-- start --

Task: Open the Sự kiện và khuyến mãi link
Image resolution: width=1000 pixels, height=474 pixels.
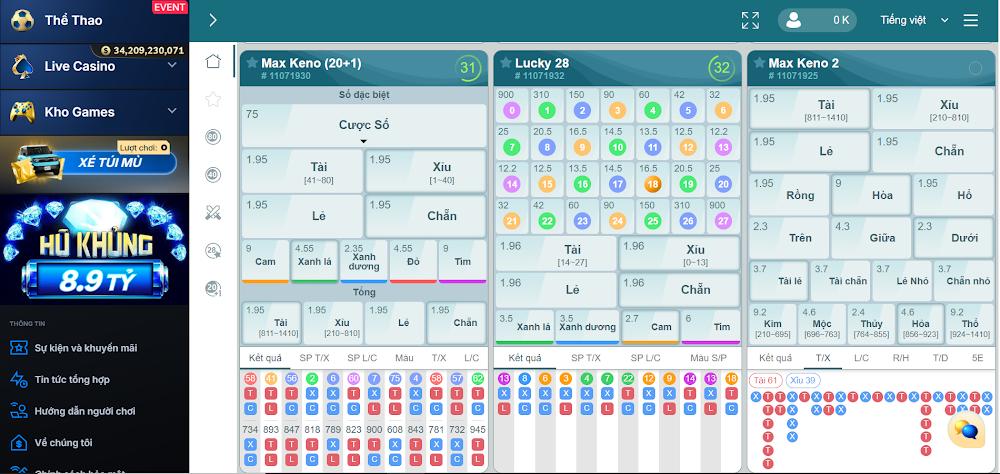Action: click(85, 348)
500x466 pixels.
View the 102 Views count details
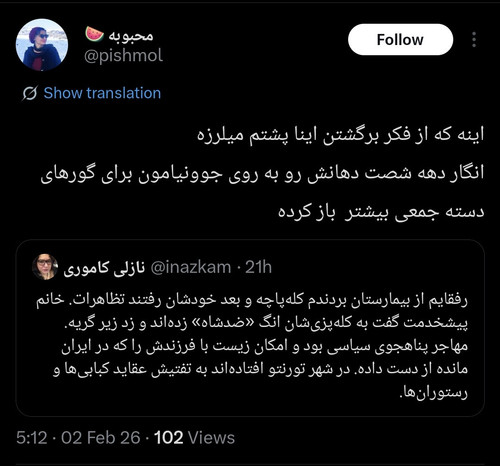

-- end --

**TASK STATEMENT**.
Reproduce every line of the rows above verbatim, leaving out the pictures.

**EXPECTED ANSWER**.
Task: Open the Sự kiện và khuyến mãi link
Image resolution: width=1000 pixels, height=474 pixels.
Action: click(85, 348)
500x466 pixels.
View the 102 Views count details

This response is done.